## Working data

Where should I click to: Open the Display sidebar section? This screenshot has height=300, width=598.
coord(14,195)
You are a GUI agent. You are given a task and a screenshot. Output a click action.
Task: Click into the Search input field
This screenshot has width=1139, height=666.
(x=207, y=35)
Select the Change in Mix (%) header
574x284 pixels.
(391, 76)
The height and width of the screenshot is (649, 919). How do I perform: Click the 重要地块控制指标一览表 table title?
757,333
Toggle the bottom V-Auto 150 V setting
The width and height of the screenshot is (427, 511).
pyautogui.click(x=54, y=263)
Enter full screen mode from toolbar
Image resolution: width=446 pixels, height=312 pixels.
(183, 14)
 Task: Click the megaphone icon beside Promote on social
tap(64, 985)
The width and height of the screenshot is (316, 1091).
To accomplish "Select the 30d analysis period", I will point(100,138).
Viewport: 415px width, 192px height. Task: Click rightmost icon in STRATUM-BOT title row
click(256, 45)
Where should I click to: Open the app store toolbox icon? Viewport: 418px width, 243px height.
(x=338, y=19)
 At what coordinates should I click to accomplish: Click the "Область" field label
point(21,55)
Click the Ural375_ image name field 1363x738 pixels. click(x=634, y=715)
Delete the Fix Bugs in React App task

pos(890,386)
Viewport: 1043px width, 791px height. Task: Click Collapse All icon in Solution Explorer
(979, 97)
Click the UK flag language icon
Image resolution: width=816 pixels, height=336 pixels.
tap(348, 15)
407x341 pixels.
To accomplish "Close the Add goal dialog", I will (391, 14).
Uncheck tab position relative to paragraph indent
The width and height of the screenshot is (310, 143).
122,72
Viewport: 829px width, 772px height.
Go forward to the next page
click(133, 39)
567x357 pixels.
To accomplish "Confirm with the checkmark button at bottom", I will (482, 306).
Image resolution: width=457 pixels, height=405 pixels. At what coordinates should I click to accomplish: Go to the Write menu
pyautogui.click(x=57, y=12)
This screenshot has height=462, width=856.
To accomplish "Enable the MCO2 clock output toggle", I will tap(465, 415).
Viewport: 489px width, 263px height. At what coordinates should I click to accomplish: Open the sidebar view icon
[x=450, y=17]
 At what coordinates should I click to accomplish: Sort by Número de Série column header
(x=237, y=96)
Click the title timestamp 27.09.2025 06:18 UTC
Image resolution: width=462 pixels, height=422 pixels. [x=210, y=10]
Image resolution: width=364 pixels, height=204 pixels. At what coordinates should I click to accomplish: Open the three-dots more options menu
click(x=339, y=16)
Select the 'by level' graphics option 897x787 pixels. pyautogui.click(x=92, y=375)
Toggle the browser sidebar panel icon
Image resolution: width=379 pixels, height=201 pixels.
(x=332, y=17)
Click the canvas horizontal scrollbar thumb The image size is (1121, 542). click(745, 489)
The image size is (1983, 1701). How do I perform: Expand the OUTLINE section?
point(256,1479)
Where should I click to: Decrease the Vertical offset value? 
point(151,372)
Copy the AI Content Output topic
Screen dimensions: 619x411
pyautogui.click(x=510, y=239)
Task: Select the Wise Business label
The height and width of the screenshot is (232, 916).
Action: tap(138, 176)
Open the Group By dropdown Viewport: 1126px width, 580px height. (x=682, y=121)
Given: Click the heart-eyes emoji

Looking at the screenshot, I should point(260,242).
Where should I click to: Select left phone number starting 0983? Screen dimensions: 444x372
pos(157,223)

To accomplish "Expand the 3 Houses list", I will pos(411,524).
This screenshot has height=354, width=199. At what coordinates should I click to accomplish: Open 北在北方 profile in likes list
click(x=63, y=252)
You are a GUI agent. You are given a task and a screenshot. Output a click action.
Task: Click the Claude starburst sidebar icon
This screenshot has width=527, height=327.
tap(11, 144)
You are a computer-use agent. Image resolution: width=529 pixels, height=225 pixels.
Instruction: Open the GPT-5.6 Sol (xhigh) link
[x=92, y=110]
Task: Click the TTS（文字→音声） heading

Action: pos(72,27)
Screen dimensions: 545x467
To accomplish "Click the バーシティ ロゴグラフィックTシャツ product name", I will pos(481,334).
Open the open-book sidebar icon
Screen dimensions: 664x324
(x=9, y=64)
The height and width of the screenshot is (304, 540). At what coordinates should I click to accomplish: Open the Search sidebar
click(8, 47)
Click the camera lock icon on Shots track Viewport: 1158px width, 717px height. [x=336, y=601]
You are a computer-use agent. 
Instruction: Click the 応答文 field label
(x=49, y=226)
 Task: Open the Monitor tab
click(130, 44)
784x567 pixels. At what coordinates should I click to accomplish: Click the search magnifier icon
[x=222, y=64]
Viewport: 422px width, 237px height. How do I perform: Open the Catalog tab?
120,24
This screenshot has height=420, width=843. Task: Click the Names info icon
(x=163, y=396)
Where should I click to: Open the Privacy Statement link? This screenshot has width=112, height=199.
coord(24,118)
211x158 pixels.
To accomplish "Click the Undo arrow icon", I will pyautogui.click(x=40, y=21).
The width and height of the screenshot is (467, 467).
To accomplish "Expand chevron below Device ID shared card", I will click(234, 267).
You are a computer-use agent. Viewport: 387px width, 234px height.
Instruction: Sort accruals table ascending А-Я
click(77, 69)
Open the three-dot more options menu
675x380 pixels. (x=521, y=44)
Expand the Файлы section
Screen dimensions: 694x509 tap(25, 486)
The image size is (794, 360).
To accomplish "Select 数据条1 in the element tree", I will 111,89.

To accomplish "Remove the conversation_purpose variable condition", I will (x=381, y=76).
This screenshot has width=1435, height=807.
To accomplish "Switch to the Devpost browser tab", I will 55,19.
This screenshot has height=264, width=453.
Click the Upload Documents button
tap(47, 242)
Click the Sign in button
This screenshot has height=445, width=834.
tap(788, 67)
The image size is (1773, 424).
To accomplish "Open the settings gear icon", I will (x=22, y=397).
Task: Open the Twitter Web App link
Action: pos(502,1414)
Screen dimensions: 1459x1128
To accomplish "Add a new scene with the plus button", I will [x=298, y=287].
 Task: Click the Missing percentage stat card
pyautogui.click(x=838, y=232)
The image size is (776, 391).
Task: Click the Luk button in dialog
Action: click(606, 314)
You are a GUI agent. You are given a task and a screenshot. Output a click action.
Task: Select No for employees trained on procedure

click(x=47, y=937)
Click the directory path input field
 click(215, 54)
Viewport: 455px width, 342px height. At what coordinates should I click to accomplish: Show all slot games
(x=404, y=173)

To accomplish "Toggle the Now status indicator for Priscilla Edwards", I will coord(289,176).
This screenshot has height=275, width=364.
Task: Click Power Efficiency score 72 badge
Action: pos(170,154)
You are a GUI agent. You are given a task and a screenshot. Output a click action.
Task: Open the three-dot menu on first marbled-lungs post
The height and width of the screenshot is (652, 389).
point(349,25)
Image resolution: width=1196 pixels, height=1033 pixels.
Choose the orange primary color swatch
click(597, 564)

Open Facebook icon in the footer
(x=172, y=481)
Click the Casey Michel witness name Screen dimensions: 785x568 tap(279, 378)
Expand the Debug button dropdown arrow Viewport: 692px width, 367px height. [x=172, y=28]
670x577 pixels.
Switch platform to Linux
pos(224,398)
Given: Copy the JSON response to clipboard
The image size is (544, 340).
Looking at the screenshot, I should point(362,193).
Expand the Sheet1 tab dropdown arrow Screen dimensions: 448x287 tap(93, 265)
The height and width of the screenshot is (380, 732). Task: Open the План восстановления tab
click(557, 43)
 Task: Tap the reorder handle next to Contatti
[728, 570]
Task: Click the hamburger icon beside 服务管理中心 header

## What is asked
Please return all of the records above, word for word and in the same order.

## Final result
Where should I click to: Open the Display sidebar section? This screenshot has height=300, width=598.
coord(14,195)
You are a GUI agent. You are given a task and a screenshot. Output a click action.
Task: Click into the Search input field
This screenshot has width=1139, height=666.
(x=207, y=35)
Select the Change in Mix (%) header
574x284 pixels.
(391, 76)
The height and width of the screenshot is (649, 919). How do I perform: Click the 重要地块控制指标一览表 table title?
757,333
Toggle the bottom V-Auto 150 V setting
The width and height of the screenshot is (427, 511).
pyautogui.click(x=54, y=263)
Enter full screen mode from toolbar
Image resolution: width=446 pixels, height=312 pixels.
(183, 14)
 Task: Click the megaphone icon beside Promote on social
tap(64, 985)
The width and height of the screenshot is (316, 1091).
To accomplish "Select the 30d analysis period", I will point(100,138).
Viewport: 415px width, 192px height. Task: Click rightmost icon in STRATUM-BOT title row
click(256, 45)
Where should I click to: Open the app store toolbox icon? Viewport: 418px width, 243px height.
(x=338, y=19)
 At what coordinates should I click to accomplish: Click the "Область" field label
point(21,55)
Click the Ural375_ image name field 1363x738 pixels. click(x=634, y=715)
Delete the Fix Bugs in React App task

pos(890,386)
Viewport: 1043px width, 791px height. Task: Click Collapse All icon in Solution Explorer
(979, 97)
Click the UK flag language icon
Image resolution: width=816 pixels, height=336 pixels.
tap(348, 15)
407x341 pixels.
To accomplish "Close the Add goal dialog", I will (391, 14).
Uncheck tab position relative to paragraph indent
The width and height of the screenshot is (310, 143).
122,72
Viewport: 829px width, 772px height.
Go forward to the next page
click(133, 39)
567x357 pixels.
To accomplish "Confirm with the checkmark button at bottom", I will (482, 306).
Image resolution: width=457 pixels, height=405 pixels. At what coordinates should I click to accomplish: Go to the Write menu
pyautogui.click(x=57, y=12)
This screenshot has height=462, width=856.
To accomplish "Enable the MCO2 clock output toggle", I will tap(465, 415).
Viewport: 489px width, 263px height. At what coordinates should I click to accomplish: Open the sidebar view icon
[x=450, y=17]
 At what coordinates should I click to accomplish: Sort by Número de Série column header
(x=237, y=96)
Click the title timestamp 27.09.2025 06:18 UTC
Image resolution: width=462 pixels, height=422 pixels. [x=210, y=10]
Image resolution: width=364 pixels, height=204 pixels. At what coordinates should I click to accomplish: Open the three-dots more options menu
click(x=339, y=16)
Select the 'by level' graphics option 897x787 pixels. pyautogui.click(x=92, y=375)
Toggle the browser sidebar panel icon
Image resolution: width=379 pixels, height=201 pixels.
(x=332, y=17)
Click the canvas horizontal scrollbar thumb The image size is (1121, 542). click(745, 489)
The image size is (1983, 1701). How do I perform: Expand the OUTLINE section?
point(256,1479)
Where should I click to: Decrease the Vertical offset value? 
point(151,372)
Copy the AI Content Output topic
Screen dimensions: 619x411
pyautogui.click(x=510, y=239)
Task: Select the Wise Business label
The height and width of the screenshot is (232, 916).
Action: tap(138, 176)
Open the Group By dropdown Viewport: 1126px width, 580px height. (x=682, y=121)
Given: Click the heart-eyes emoji

Looking at the screenshot, I should point(260,242).
Where should I click to: Select left phone number starting 0983? Screen dimensions: 444x372
pos(157,223)

To accomplish "Expand the 3 Houses list", I will pos(411,524).
This screenshot has height=354, width=199. At what coordinates should I click to accomplish: Open 北在北方 profile in likes list
click(x=63, y=252)
You are a GUI agent. You are given a task and a screenshot. Output a click action.
Task: Click the Claude starburst sidebar icon
This screenshot has width=527, height=327.
tap(11, 144)
You are a computer-use agent. Image resolution: width=529 pixels, height=225 pixels.
Instruction: Open the GPT-5.6 Sol (xhigh) link
[x=92, y=110]
Task: Click the TTS（文字→音声） heading

Action: pos(72,27)
Screen dimensions: 545x467
To accomplish "Click the バーシティ ロゴグラフィックTシャツ product name", I will pos(481,334).
Open the open-book sidebar icon
Screen dimensions: 664x324
(x=9, y=64)
The height and width of the screenshot is (304, 540). At what coordinates should I click to accomplish: Open the Search sidebar
click(8, 47)
Click the camera lock icon on Shots track Viewport: 1158px width, 717px height. [x=336, y=601]
You are a computer-use agent. 
Instruction: Click the 応答文 field label
(x=49, y=226)
 Task: Open the Monitor tab
click(130, 44)
784x567 pixels. At what coordinates should I click to accomplish: Click the search magnifier icon
[x=222, y=64]
Viewport: 422px width, 237px height. How do I perform: Open the Catalog tab?
120,24
This screenshot has height=420, width=843. Task: Click the Names info icon
(x=163, y=396)
Where should I click to: Open the Privacy Statement link? This screenshot has width=112, height=199.
coord(24,118)
211x158 pixels.
To accomplish "Click the Undo arrow icon", I will pyautogui.click(x=40, y=21).
The width and height of the screenshot is (467, 467).
To accomplish "Expand chevron below Device ID shared card", I will click(234, 267).
You are a computer-use agent. Viewport: 387px width, 234px height.
Instruction: Sort accruals table ascending А-Я
click(77, 69)
Open the three-dot more options menu
675x380 pixels. (x=521, y=44)
Expand the Файлы section
Screen dimensions: 694x509 tap(25, 486)
The image size is (794, 360).
To accomplish "Select 数据条1 in the element tree", I will 111,89.

To accomplish "Remove the conversation_purpose variable condition", I will (x=381, y=76).
This screenshot has width=1435, height=807.
To accomplish "Switch to the Devpost browser tab", I will 55,19.
This screenshot has height=264, width=453.
Click the Upload Documents button
tap(47, 242)
Click the Sign in button
This screenshot has height=445, width=834.
tap(788, 67)
The image size is (1773, 424).
To accomplish "Open the settings gear icon", I will (x=22, y=397).
Task: Open the Twitter Web App link
Action: pos(502,1414)
Screen dimensions: 1459x1128
To accomplish "Add a new scene with the plus button", I will [x=298, y=287].
 Task: Click the Missing percentage stat card
pyautogui.click(x=838, y=232)
The image size is (776, 391).
Task: Click the Luk button in dialog
Action: click(606, 314)
You are a GUI agent. You are given a task and a screenshot. Output a click action.
Task: Select No for employees trained on procedure

click(x=47, y=937)
Click the directory path input field
 click(215, 54)
Viewport: 455px width, 342px height. At what coordinates should I click to accomplish: Show all slot games
(x=404, y=173)

To accomplish "Toggle the Now status indicator for Priscilla Edwards", I will coord(289,176).
This screenshot has height=275, width=364.
Task: Click Power Efficiency score 72 badge
Action: pos(170,154)
You are a GUI agent. You are given a task and a screenshot. Output a click action.
Task: Open the three-dot menu on first marbled-lungs post
The height and width of the screenshot is (652, 389).
point(349,25)
Image resolution: width=1196 pixels, height=1033 pixels.
Choose the orange primary color swatch
click(597, 564)

Open Facebook icon in the footer
(x=172, y=481)
Click the Casey Michel witness name Screen dimensions: 785x568 tap(279, 378)
Expand the Debug button dropdown arrow Viewport: 692px width, 367px height. [x=172, y=28]
670x577 pixels.
Switch platform to Linux
pos(224,398)
Given: Copy the JSON response to clipboard
The image size is (544, 340).
Looking at the screenshot, I should point(362,193).
Expand the Sheet1 tab dropdown arrow Screen dimensions: 448x287 tap(93, 265)
The height and width of the screenshot is (380, 732). Task: Open the План восстановления tab
click(557, 43)
 Task: Tap the reorder handle next to Contatti
[728, 570]
Task: Click the hamburger icon beside 服务管理中心 header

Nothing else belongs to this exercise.